_About this exercise:_ What is the number of lines below that contain the word "Taanis"? Give only that number.

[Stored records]
-=-=-
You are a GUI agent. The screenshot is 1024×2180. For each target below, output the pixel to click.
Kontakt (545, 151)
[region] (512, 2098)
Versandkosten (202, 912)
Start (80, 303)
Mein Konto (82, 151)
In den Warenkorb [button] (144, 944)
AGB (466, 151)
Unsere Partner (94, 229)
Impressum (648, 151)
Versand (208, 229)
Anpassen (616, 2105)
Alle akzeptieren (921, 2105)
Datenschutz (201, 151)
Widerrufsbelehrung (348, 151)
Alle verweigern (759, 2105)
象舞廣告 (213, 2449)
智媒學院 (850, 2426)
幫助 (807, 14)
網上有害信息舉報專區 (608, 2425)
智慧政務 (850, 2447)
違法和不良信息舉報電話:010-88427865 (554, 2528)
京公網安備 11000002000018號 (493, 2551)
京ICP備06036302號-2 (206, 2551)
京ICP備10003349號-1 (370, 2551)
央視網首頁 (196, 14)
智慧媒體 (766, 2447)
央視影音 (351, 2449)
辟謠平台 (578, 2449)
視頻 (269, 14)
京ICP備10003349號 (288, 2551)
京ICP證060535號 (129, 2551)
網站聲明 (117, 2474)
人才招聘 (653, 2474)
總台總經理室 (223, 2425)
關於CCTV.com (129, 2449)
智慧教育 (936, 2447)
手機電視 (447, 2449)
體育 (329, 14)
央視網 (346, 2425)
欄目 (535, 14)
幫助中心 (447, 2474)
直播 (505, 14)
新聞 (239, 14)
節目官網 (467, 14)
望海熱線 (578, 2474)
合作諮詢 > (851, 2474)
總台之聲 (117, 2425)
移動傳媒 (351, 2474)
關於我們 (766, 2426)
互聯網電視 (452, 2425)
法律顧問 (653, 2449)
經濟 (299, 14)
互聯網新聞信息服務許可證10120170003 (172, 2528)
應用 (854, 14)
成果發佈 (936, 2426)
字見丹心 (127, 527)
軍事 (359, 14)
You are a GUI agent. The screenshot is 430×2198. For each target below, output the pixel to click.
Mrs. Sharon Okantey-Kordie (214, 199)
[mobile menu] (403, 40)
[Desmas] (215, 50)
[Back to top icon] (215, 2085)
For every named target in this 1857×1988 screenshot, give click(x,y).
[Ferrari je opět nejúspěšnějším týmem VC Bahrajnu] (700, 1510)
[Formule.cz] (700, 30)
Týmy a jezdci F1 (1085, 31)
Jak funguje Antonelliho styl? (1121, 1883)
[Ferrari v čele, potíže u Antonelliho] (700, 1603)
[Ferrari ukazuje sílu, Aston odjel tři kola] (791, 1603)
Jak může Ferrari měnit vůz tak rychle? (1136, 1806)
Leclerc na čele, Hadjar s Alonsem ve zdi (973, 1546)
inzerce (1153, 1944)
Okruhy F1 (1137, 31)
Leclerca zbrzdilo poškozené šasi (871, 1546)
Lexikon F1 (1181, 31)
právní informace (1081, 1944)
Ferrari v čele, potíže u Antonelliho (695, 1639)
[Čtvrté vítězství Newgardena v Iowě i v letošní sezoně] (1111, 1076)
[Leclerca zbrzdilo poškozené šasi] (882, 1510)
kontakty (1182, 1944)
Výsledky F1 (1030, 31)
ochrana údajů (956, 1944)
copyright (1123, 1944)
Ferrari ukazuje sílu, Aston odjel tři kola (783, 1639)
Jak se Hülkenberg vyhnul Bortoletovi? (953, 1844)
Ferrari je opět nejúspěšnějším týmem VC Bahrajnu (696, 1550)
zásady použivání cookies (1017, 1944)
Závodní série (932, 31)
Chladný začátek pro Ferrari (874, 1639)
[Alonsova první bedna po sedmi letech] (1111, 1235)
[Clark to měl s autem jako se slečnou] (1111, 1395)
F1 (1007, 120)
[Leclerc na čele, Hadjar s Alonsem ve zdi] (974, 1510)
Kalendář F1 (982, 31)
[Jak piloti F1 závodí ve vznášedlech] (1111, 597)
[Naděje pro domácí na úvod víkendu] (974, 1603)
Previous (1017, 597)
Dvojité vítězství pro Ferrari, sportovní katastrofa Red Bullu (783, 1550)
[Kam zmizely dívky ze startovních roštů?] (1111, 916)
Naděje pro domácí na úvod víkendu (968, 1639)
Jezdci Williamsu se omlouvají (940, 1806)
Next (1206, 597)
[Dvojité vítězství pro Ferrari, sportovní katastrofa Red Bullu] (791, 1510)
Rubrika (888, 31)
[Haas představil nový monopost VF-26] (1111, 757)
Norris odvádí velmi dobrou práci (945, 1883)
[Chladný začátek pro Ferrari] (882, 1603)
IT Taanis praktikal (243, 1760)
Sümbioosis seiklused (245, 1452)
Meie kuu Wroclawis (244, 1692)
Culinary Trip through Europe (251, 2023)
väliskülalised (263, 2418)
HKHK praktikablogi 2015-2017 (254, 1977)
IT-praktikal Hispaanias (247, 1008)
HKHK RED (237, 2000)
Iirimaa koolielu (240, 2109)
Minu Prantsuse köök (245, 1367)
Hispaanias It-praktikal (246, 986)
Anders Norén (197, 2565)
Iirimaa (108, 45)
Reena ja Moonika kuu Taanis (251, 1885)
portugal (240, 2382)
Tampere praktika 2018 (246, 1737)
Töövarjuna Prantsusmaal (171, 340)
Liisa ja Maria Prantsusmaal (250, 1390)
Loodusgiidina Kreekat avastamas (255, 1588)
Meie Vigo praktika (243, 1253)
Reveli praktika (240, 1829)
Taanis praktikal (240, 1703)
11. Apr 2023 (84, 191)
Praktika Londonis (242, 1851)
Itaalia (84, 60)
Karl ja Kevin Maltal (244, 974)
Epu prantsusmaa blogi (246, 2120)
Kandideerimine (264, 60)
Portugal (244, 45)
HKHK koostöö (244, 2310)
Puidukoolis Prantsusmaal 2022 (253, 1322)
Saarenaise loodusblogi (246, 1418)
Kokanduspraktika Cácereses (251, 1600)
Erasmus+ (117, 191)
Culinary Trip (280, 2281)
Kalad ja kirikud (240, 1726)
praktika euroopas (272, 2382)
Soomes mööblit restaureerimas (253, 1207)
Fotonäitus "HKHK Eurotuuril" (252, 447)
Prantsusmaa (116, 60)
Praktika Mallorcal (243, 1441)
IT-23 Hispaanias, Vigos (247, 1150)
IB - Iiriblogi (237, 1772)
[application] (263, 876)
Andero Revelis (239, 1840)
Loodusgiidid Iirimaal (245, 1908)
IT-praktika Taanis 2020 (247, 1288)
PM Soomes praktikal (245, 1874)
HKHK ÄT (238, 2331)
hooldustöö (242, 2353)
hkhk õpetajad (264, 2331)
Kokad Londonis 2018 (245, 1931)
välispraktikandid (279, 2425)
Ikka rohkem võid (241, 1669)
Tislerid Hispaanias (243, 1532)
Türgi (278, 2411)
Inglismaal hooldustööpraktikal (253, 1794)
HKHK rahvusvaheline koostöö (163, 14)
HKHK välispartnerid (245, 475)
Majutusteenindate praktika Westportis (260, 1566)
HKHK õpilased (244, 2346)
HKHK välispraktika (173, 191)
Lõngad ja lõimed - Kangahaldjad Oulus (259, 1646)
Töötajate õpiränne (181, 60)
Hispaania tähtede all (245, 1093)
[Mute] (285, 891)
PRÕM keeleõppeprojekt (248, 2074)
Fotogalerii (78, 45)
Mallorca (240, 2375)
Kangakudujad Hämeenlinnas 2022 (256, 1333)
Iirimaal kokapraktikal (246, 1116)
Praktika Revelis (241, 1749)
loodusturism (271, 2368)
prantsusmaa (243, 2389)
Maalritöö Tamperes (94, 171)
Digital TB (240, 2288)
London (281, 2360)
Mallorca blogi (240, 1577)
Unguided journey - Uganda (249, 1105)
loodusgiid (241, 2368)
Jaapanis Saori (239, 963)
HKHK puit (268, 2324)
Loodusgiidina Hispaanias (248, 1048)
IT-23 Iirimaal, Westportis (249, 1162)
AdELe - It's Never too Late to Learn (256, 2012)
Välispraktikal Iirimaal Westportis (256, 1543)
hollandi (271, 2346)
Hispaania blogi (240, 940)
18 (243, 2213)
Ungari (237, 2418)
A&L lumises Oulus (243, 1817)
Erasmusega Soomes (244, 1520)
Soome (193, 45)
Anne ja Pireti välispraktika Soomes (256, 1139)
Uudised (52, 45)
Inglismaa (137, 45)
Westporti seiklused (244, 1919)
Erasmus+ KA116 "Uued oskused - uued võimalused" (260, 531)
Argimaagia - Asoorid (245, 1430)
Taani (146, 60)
-=-=-
_Solution for this exercise:_ 4